-- SUPPLIED INFORMATION follows --

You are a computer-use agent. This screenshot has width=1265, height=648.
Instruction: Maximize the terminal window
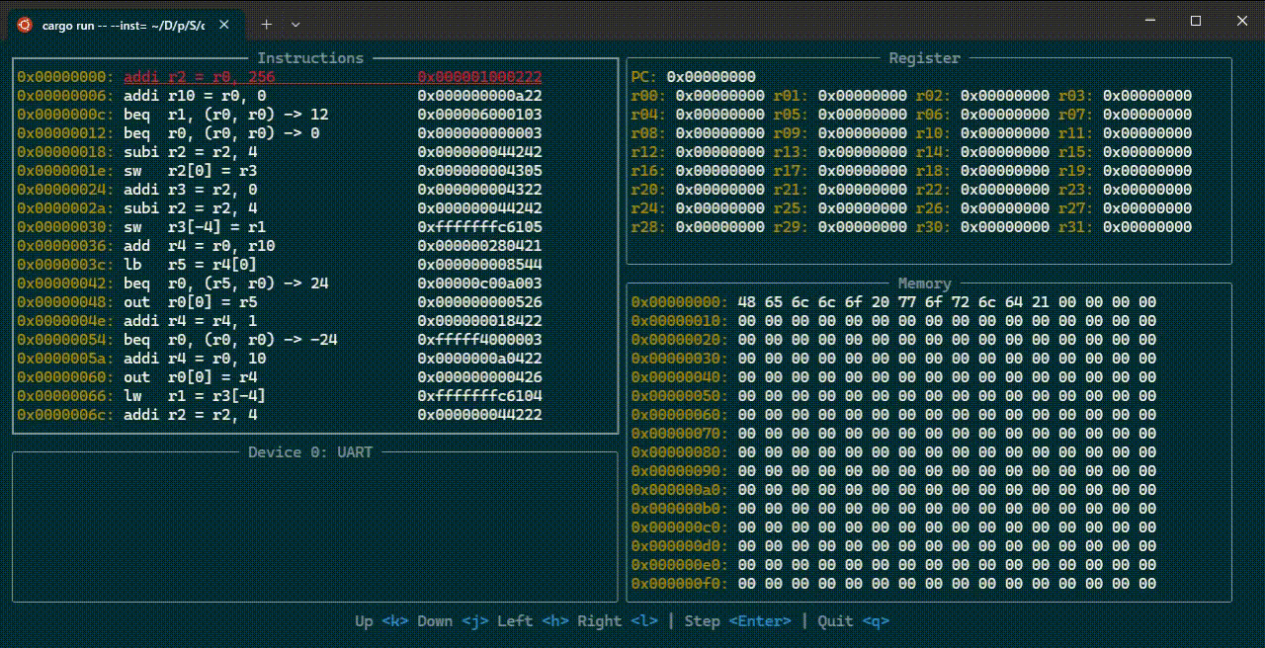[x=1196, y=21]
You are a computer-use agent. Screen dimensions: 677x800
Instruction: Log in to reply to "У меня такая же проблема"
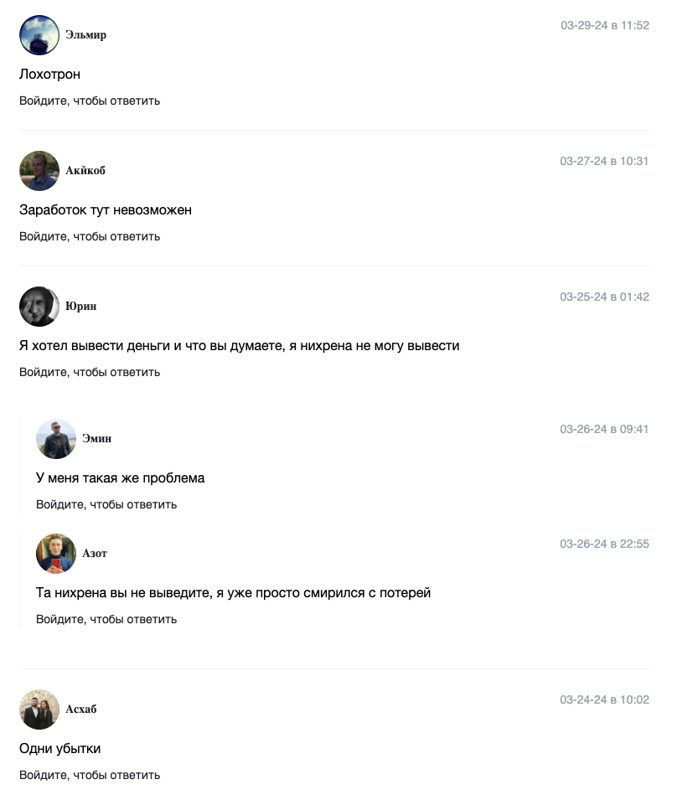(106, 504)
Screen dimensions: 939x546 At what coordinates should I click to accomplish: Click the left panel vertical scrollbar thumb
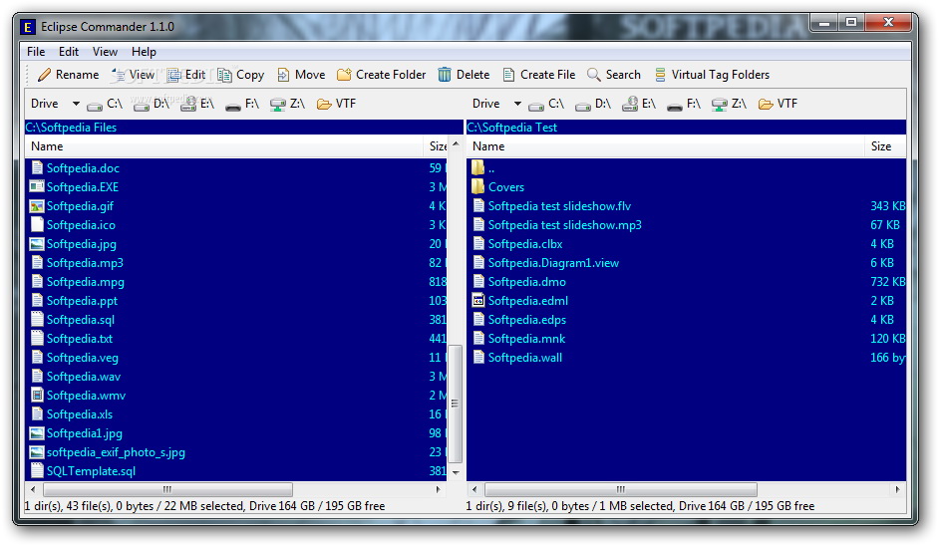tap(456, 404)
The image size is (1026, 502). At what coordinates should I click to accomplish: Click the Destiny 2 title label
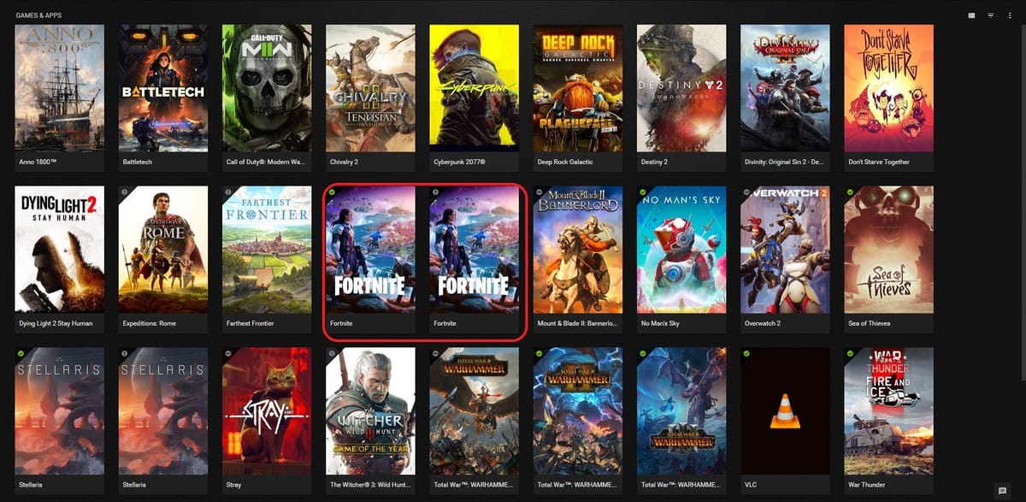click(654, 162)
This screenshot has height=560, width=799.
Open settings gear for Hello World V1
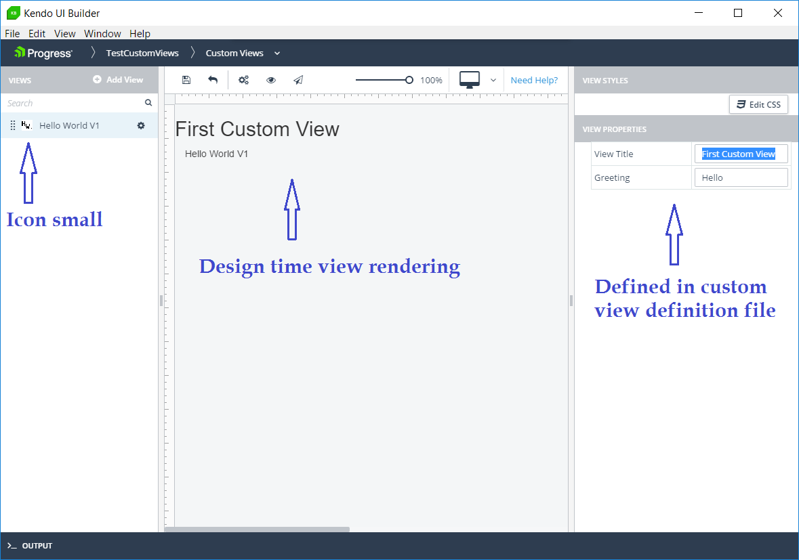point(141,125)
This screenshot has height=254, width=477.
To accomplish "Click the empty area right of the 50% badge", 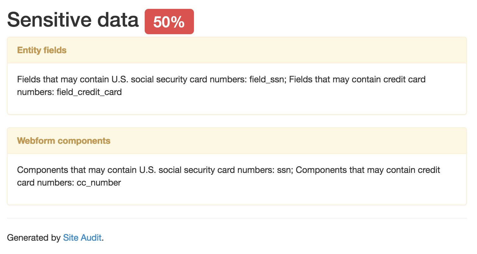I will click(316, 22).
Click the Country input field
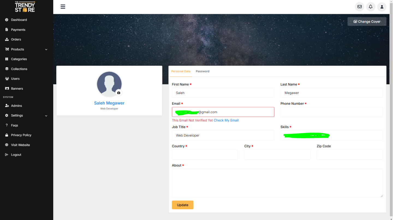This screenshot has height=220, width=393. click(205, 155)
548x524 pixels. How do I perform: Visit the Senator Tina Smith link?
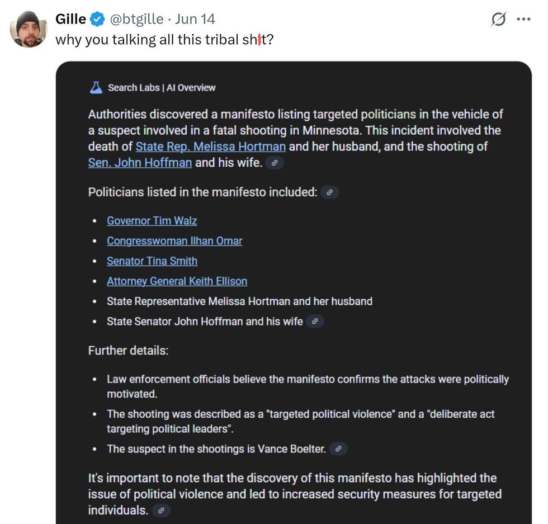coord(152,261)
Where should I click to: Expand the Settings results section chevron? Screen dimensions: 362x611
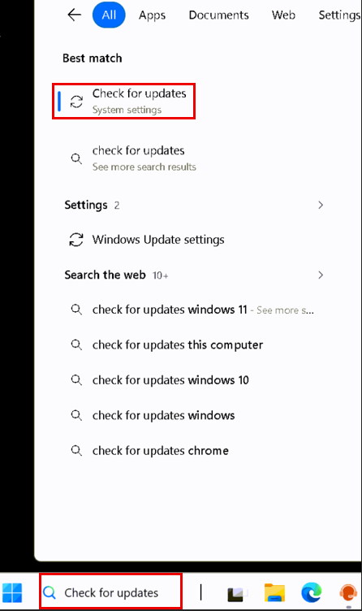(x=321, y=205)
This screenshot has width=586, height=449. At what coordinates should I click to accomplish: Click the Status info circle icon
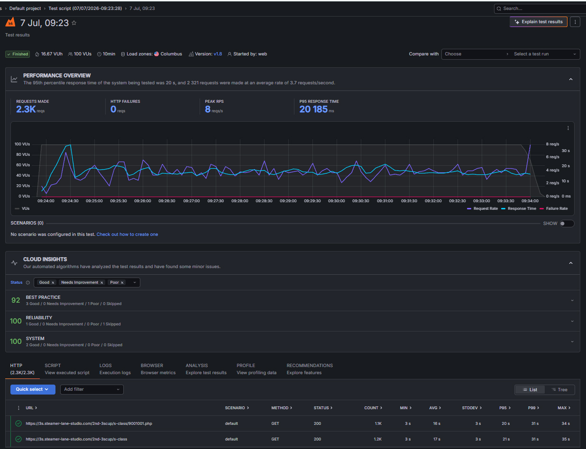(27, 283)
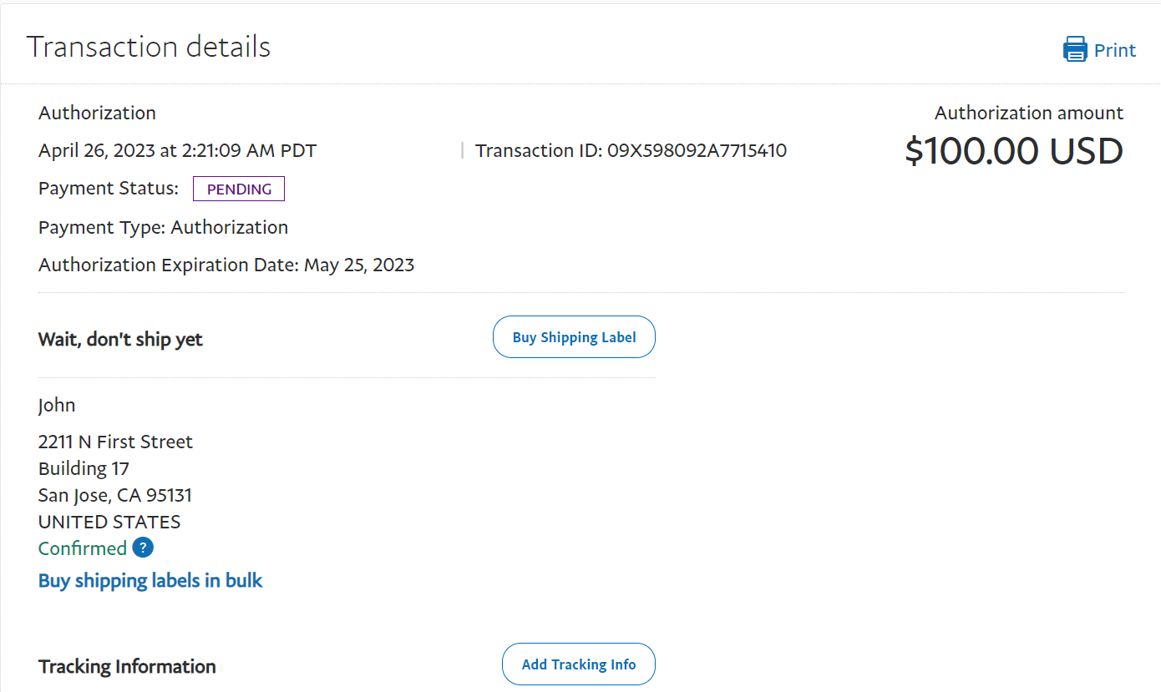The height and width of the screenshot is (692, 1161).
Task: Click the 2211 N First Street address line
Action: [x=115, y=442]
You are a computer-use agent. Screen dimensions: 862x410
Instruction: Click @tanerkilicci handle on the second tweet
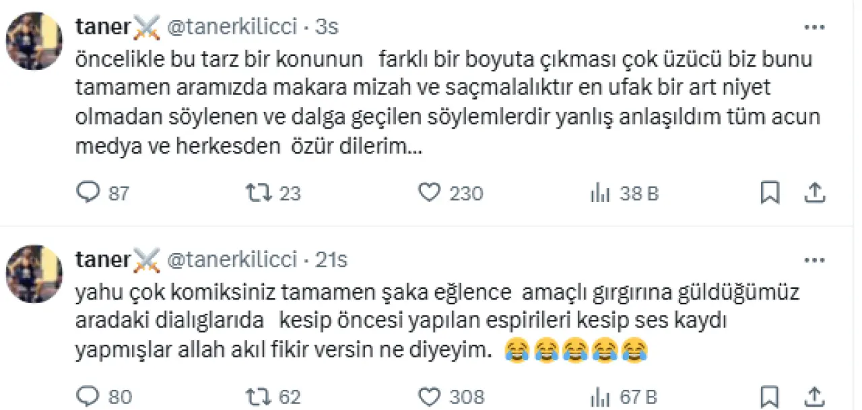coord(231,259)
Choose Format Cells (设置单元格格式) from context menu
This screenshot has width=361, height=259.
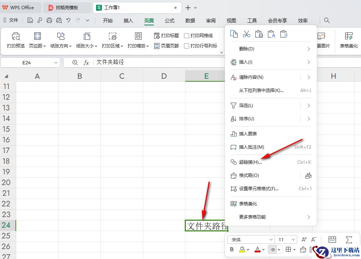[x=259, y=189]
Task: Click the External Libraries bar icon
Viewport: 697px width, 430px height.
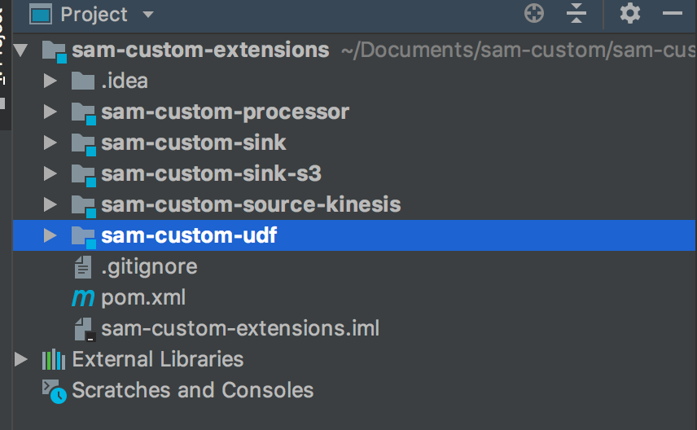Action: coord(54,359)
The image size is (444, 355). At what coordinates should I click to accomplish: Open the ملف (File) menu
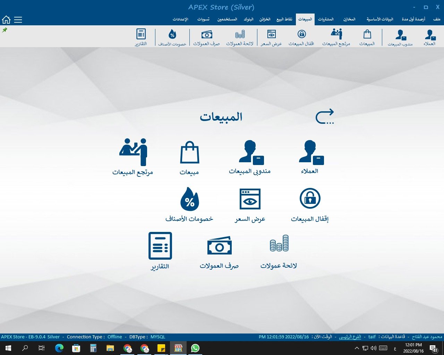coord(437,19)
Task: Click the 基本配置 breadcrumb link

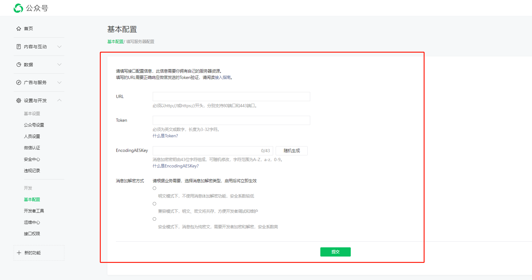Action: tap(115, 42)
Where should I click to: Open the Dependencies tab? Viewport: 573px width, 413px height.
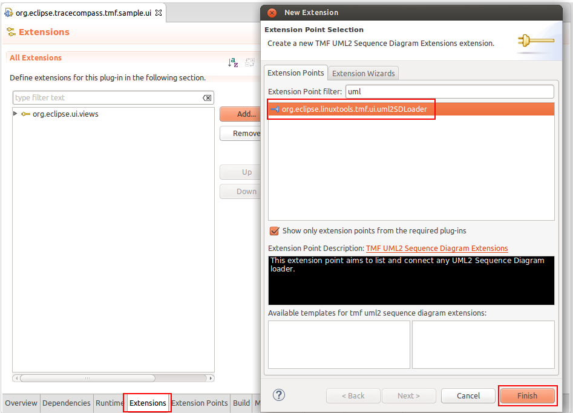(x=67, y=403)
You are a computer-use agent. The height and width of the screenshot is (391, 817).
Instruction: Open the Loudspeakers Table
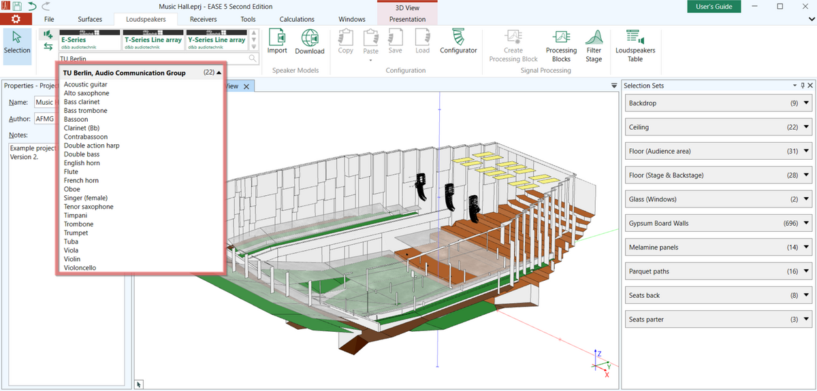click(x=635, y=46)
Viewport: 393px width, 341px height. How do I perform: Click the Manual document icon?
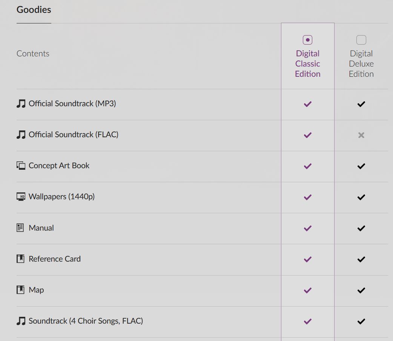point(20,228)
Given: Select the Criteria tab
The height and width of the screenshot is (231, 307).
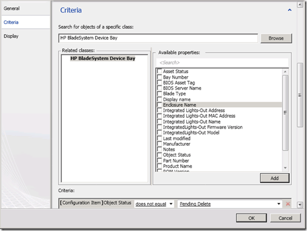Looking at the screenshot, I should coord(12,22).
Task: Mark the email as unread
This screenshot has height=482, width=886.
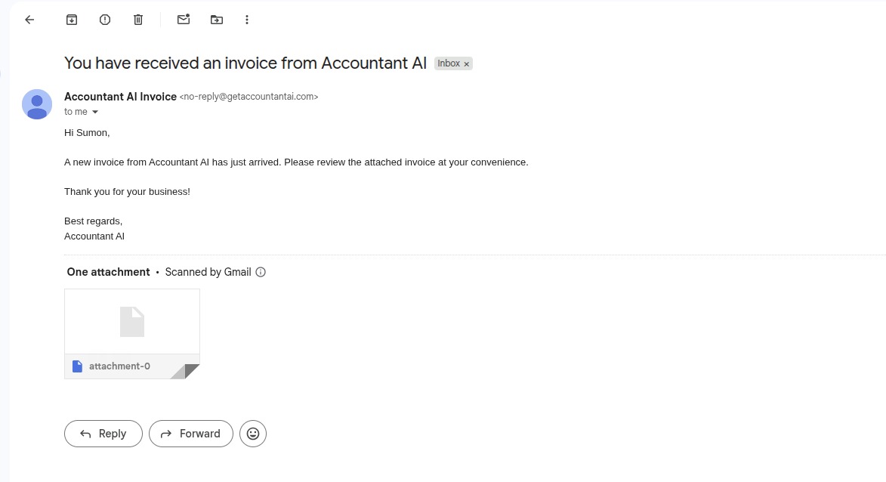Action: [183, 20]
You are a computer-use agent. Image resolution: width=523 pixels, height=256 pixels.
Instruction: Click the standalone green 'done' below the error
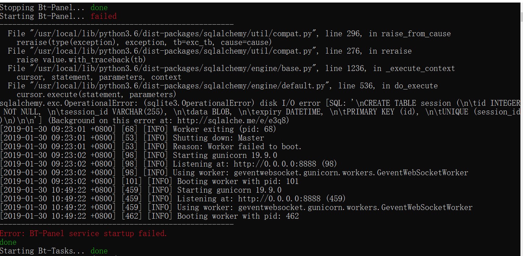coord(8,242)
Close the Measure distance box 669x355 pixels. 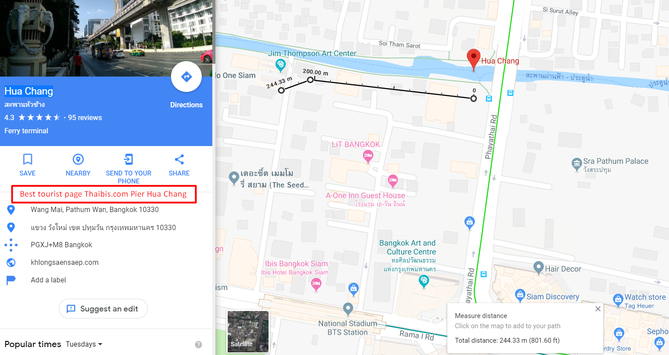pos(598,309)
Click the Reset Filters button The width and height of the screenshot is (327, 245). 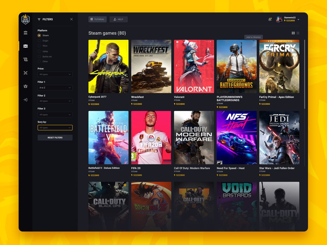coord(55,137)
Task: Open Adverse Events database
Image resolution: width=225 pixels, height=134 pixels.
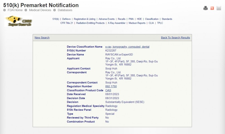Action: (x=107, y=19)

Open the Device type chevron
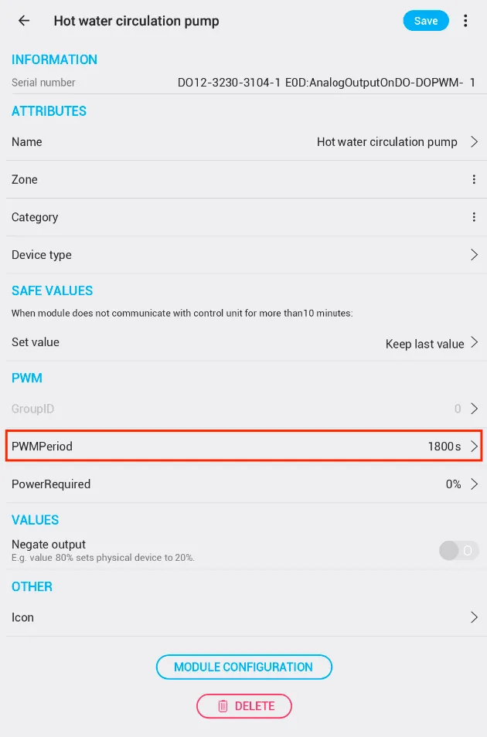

-- SUPPLIED INFORMATION concluded --

[WORK TO BE COMPLETED] Copy out every line from the material above where the string "agent" turns up.

[THE ANSWER]
You are a computer-use agent. This screenshot has width=1265, height=648.
You are a computer-use agent. Screen dimensions: 677x800
You are a computer-use agent. Screen dimensions: 862x410
You are a computer-use agent. The height and width of the screenshot is (391, 817).
You are a computer-use agent. Image resolution: width=523 pixels, height=256 pixels.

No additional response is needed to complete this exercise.